>> start Records supplied
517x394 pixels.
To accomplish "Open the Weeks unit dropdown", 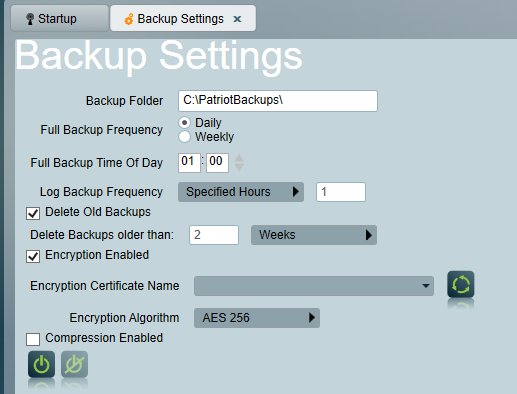I will click(x=314, y=235).
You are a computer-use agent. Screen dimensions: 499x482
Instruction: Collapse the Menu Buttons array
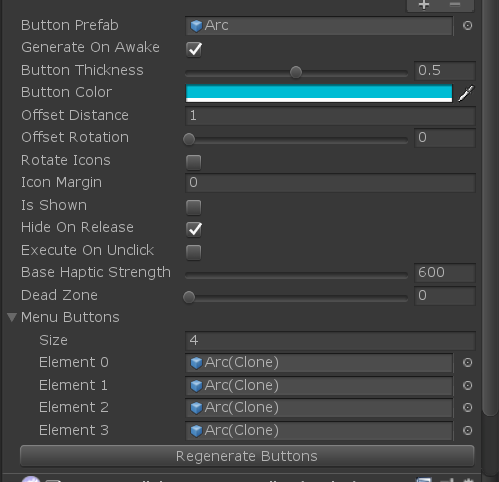(12, 317)
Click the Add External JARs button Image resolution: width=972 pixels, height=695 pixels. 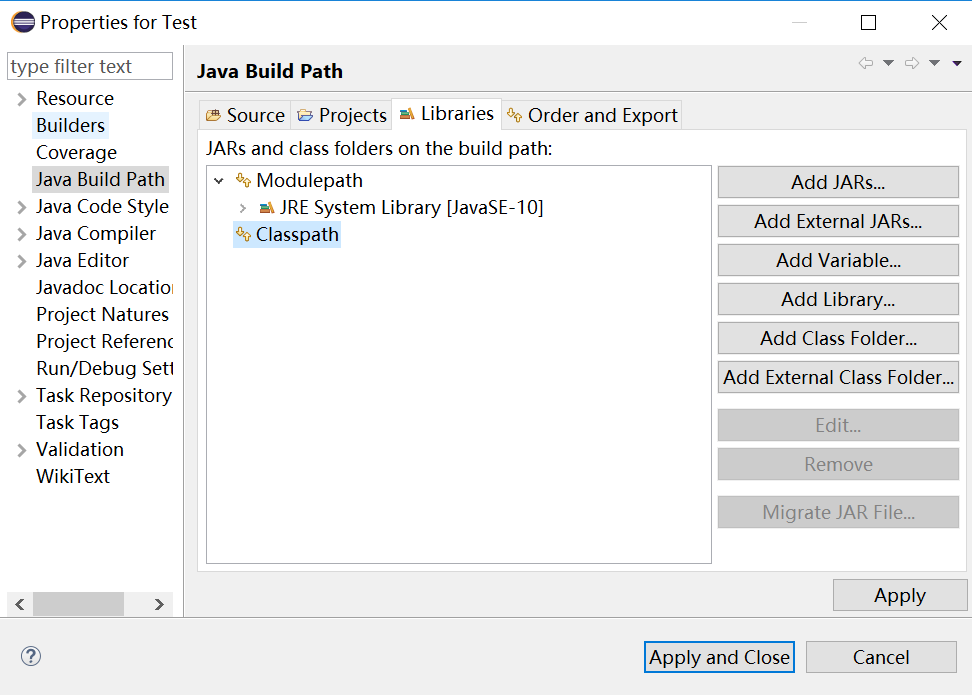[838, 221]
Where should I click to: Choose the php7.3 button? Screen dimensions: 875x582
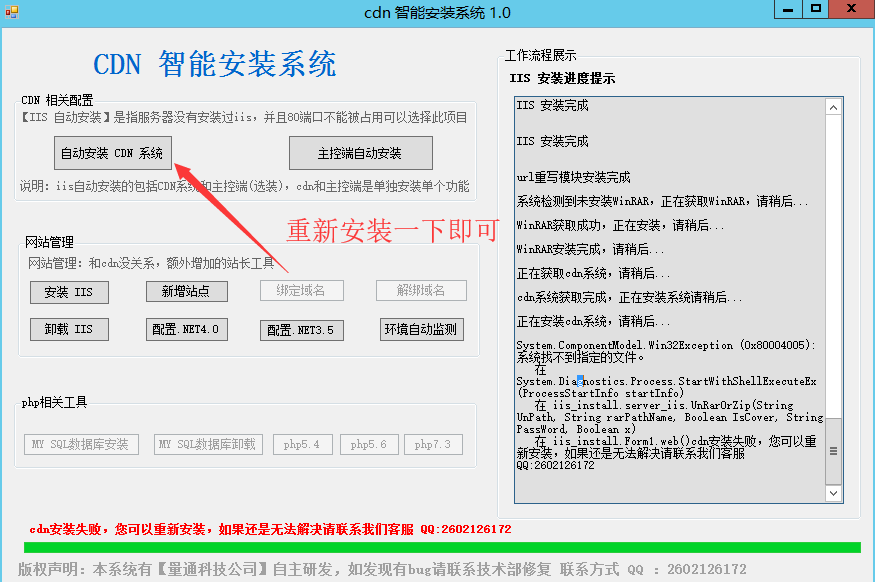pyautogui.click(x=433, y=444)
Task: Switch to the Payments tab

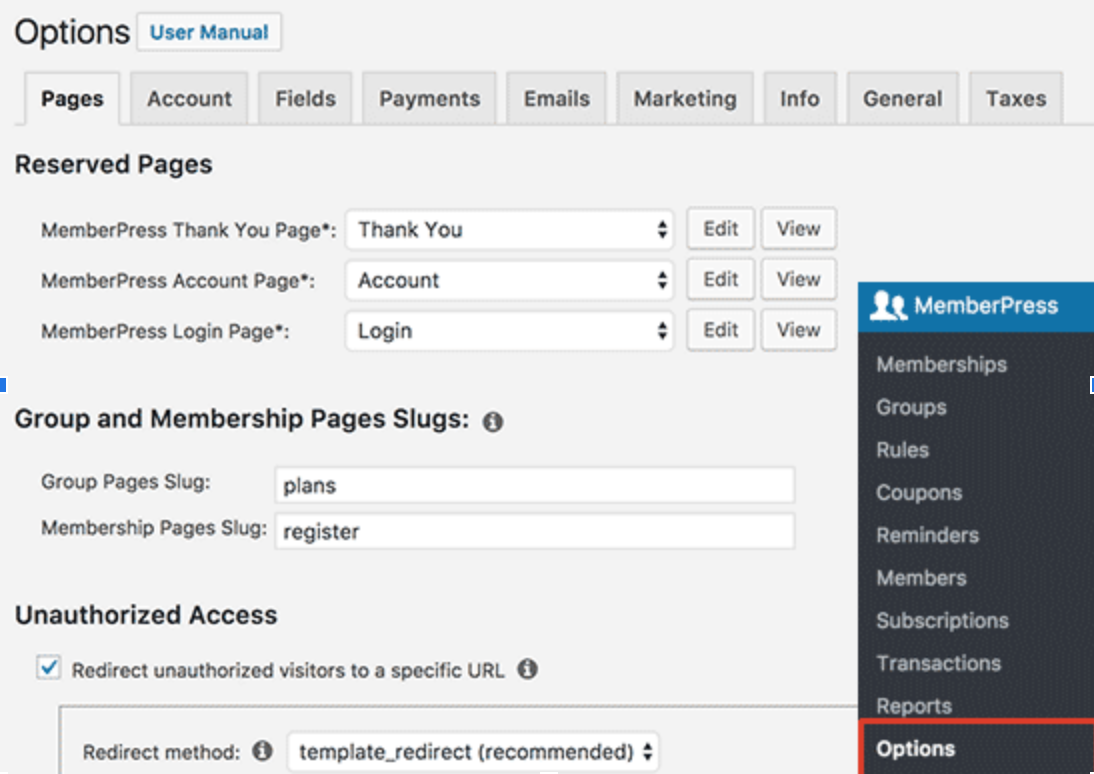Action: click(x=429, y=99)
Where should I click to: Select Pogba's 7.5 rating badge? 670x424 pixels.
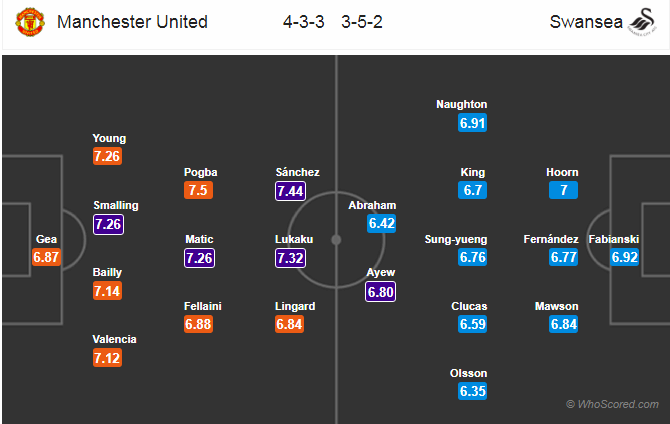[200, 190]
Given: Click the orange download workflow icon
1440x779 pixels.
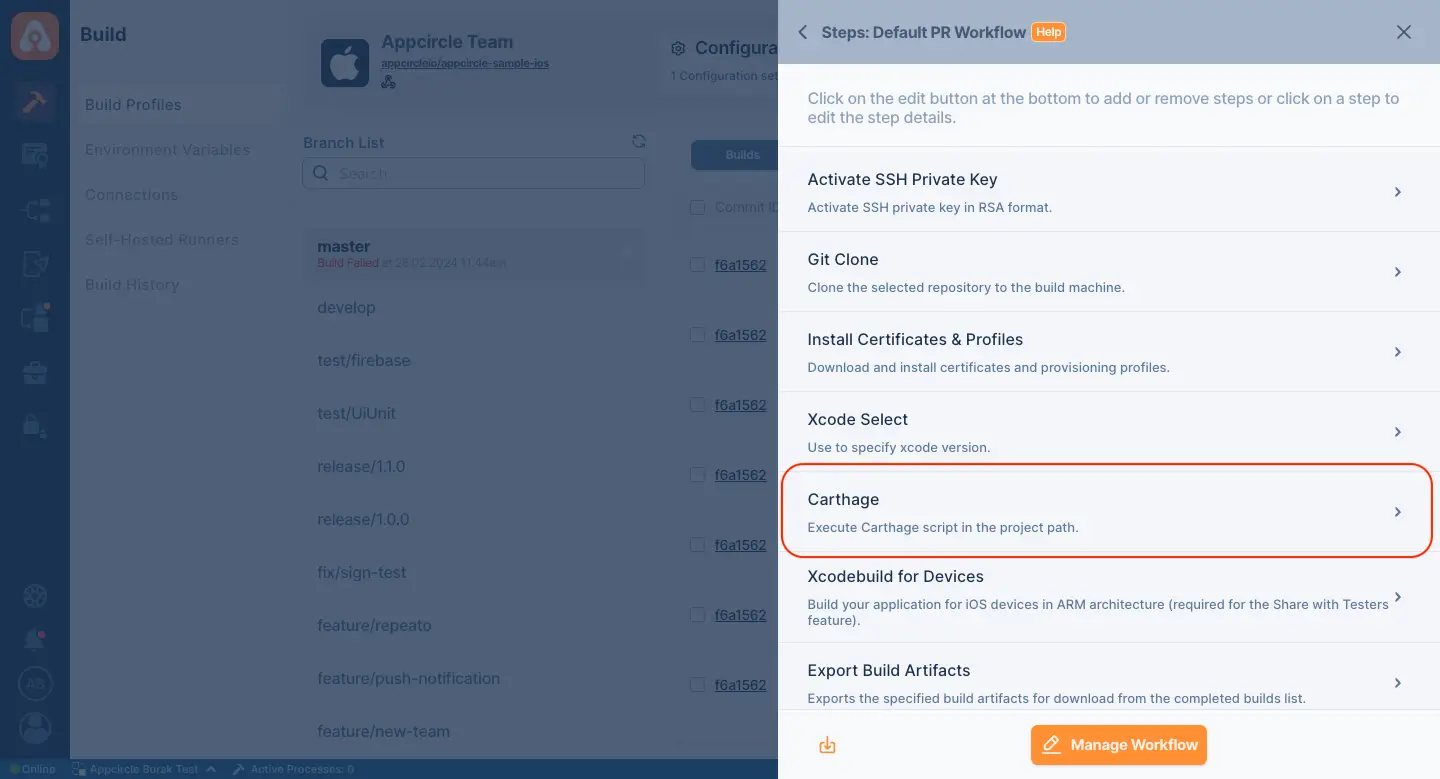Looking at the screenshot, I should (x=827, y=745).
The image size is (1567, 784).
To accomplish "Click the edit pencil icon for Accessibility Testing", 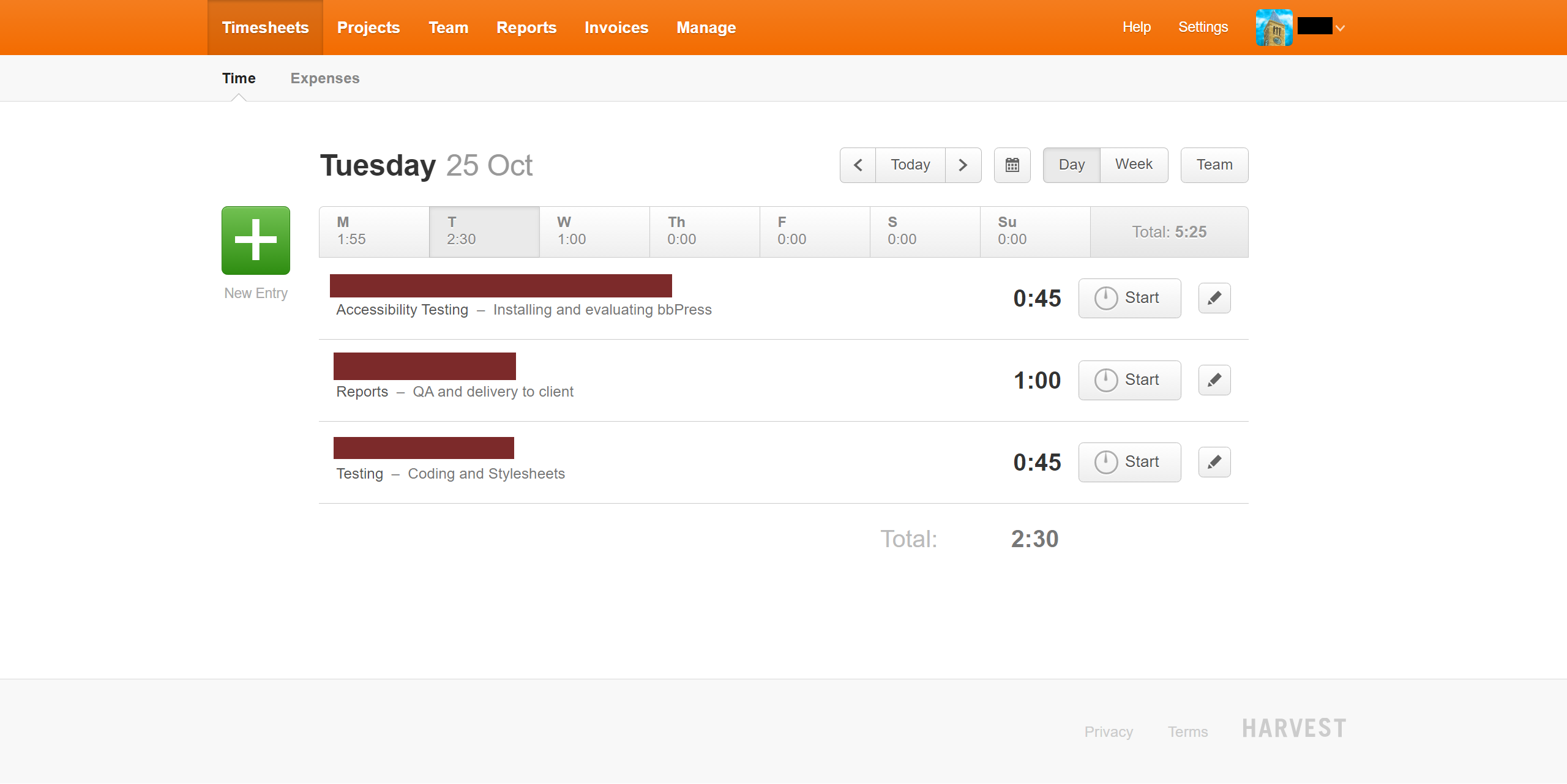I will point(1213,297).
>> end Records supplied
- [Goal of the exercise] Locate every line in the items above that contains the word "Where", and copy each of those lines in full.

- [Task response]
Where should I click to: Choose the php7.3 button? Screen dimensions: 875x582
Where should I click to: Select Pogba's 7.5 rating badge? 670x424 pixels.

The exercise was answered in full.